You know that book of Robert Munsch, “Love You Forever“? I don’t know how many times I have read that book to my son when he was little but today its words ring true as never before.
The other night I crept into my son’s bedroom and just watched him as he slept. His hair looked tousled and his long legs dangled off the edge of his bed. I wanted so badly to reach out my hand and touch his face remembering the chubby cheeks and dimples in his baby hood, but I held back, after all at eighteen years of age he likely would have been thoroughly creeped out! Yet as I watched him sigh in his sleep, tears welled up in my eyes, my mother’s heart softening with longing for the years when he truly needed me for everything. I remembered when only my hugs and kisses would soothe his “boo boos”, or comfort him, or encourage him. Those days are long past.
Today he walks across the stage and receives his high school diploma. He won’t admit it, he’s too cool for that, but I know he’s excited. He wouldn’t let me fuss at him when he tried on his tuxedo for the Graduation Banquet but all I could do was fuss because had I just stepped back and paused to admire him, so tall, so perfect, so grown up, I would have dissolved into tears. Fuss covers over a multitude of tears.
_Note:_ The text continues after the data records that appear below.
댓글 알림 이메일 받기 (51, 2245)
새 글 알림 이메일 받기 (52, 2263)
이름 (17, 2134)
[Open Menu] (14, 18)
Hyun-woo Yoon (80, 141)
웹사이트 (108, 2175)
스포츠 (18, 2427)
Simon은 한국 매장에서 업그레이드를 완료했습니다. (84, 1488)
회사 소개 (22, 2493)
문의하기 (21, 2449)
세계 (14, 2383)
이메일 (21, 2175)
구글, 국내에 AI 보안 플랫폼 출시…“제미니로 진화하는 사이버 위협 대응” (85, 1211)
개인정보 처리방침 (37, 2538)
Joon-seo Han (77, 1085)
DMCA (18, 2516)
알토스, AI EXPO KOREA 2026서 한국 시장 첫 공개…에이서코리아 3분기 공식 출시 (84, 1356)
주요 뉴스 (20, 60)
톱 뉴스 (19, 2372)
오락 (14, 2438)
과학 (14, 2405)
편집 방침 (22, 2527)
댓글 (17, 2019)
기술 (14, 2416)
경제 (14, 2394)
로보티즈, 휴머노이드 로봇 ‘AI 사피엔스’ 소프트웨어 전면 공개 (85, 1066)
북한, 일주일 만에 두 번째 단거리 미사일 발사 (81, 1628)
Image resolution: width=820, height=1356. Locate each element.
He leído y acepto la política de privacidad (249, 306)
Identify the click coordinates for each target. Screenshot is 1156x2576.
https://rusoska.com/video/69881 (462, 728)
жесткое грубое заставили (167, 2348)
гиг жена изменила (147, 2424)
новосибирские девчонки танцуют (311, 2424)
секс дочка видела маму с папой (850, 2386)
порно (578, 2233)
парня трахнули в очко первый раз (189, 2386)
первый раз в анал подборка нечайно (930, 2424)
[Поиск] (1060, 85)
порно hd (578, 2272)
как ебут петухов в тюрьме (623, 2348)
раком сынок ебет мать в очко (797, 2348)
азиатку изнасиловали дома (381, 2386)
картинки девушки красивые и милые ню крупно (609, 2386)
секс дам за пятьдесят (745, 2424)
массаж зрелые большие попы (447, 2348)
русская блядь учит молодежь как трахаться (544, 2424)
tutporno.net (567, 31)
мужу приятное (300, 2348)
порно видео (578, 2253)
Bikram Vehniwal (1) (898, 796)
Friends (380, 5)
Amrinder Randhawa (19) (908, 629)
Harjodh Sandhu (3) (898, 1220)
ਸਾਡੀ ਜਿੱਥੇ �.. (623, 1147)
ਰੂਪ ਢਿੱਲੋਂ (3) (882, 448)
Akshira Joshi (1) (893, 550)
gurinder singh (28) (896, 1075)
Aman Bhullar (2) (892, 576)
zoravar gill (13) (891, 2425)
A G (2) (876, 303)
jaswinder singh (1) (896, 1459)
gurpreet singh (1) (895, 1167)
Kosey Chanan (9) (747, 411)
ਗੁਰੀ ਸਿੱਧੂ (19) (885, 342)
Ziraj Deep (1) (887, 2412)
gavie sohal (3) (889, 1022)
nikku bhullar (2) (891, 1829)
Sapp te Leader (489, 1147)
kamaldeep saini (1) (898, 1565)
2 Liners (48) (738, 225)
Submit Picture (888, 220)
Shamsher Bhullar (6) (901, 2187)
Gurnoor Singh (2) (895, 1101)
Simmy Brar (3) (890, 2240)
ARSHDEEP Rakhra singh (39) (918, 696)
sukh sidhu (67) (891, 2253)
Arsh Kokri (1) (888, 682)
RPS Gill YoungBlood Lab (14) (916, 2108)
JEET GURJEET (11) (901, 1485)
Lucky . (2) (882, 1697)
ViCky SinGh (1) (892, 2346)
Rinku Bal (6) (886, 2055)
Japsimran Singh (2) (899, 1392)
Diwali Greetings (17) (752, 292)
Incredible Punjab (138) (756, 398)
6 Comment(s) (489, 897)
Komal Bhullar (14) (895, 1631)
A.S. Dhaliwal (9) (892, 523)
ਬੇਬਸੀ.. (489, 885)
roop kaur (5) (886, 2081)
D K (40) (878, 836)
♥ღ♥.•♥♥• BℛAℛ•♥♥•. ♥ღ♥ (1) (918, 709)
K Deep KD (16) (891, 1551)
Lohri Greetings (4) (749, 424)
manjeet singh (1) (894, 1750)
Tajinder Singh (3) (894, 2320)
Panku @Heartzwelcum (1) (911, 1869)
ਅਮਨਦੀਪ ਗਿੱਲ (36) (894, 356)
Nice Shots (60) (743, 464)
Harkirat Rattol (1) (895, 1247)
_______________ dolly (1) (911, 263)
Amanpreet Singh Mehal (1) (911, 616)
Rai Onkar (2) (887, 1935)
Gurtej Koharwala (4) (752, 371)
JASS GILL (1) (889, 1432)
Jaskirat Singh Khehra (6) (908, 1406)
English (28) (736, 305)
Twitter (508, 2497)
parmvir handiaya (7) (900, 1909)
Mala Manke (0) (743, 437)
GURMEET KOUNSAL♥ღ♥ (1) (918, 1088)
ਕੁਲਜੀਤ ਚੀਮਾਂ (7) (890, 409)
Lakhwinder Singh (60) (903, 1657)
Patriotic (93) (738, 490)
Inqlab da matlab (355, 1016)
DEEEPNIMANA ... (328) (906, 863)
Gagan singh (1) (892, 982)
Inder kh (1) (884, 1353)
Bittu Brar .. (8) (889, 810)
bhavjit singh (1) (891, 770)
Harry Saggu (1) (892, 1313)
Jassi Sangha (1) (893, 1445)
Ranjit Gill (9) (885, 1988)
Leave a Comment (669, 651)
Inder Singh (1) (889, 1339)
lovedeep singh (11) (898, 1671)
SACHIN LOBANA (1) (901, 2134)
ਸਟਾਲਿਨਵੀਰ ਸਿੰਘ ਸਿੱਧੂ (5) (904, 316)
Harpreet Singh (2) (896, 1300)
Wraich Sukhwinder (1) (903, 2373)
God gave him to me for such a short time it seems to me, a blessing immeasurable in my life. Although memories of his childhood flood over me, I know he is not a child any longer, but a grown young man, ready to tackle the world after high school. I will likely shed those multitude of tears some time over this weekend but today as I see him in his cap and gown I will say:
“I’ll love you forever, I’ll like you for always, as long as I’m living, my baby you’ll be.”